Mit Blick auf das kommende Fastnachtswochenende bat Bürgermeister Wehner die Besucher, verantwortungsbewusst mit Gegenständen umzugehen, die als Waffen gelten könnten. „Es gibt keinen Grund für Besucher, mit einem Messer in die Stadt zu kommen, um sich sicher zu fühlen“, stellte er klar. Die Waffenverbotszone sei zwar kein Allheilmittel gegen Gewalt, leiste aber einen wichtigen Beitrag zur Sicherheitsarchitektur in Fulda.
Waffen
Waffen sind Schusswaffen und gleichgestellte Gegenstände (zum Beispiel Taschenlampenpistolen) sowie Hieb- und Stoßwaffen (Messer). Der Umgang mit Waffen oder Munition ist grundsätzlich nur Personen gestattet, die das 18. Lebensjahr vollendet haben. Das Führen von Waffen und Messern aller Art ist im festgelegten Gebiet rund um die Uhr verboten. Ausnahmen für Messer gelten beispielsweise für Personen, die entsprechende Gegenstände in Ausübung ihres Berufes mit sich führen (zum Beispiel Handwerker) oder beispielsweise Aussteller auf Märkten.
Wer bei einer Kontrolle mit unerlaubten Gegenständen erwischt wird, muss mit einem Bußgeldverfahren rechnen. Und das könnte teuer werden: Bis zu 10.000 Euro sind möglich.

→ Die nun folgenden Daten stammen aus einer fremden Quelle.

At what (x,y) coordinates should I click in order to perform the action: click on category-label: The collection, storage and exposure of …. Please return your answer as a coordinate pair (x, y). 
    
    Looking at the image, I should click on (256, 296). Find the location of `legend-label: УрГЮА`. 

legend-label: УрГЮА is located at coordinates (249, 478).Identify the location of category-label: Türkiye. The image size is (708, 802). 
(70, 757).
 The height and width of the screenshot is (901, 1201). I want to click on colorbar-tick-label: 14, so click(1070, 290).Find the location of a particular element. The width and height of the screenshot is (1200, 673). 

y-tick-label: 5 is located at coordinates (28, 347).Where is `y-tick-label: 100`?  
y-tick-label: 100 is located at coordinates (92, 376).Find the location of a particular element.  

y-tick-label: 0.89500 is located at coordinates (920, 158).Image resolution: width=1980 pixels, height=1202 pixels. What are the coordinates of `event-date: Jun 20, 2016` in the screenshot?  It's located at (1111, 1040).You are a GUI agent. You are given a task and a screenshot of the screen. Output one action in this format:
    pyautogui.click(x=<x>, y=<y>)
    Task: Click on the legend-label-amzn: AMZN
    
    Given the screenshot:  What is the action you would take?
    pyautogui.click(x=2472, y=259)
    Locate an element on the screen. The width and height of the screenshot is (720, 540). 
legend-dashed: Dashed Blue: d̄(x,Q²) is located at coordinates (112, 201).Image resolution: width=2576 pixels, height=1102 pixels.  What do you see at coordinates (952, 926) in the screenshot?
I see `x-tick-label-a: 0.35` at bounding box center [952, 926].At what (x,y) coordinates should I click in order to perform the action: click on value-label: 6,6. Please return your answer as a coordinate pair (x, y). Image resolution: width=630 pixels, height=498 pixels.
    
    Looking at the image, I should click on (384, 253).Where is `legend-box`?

„Klar ist: 100-prozentige Sicherheit können wir nicht gewährleisten. Wer es auf Straftaten abgesehen hat, wird eine Möglichkeit finden.“ Dennoch wolle die Stadt ihr Bestmöglichstes dazu beitragen, dass die öffentliche Sicherheit gestärkt werde. Der Bürgermeister warf außerdem die Frage auf, wie die Stadt dastehen würde, sollte es in Fulda tatsächlich zu schweren Gewalttaten mit Waffen kommen – und sie hätte zuvor nicht alle rechtlichen Möglichkeiten ausgeschöpft.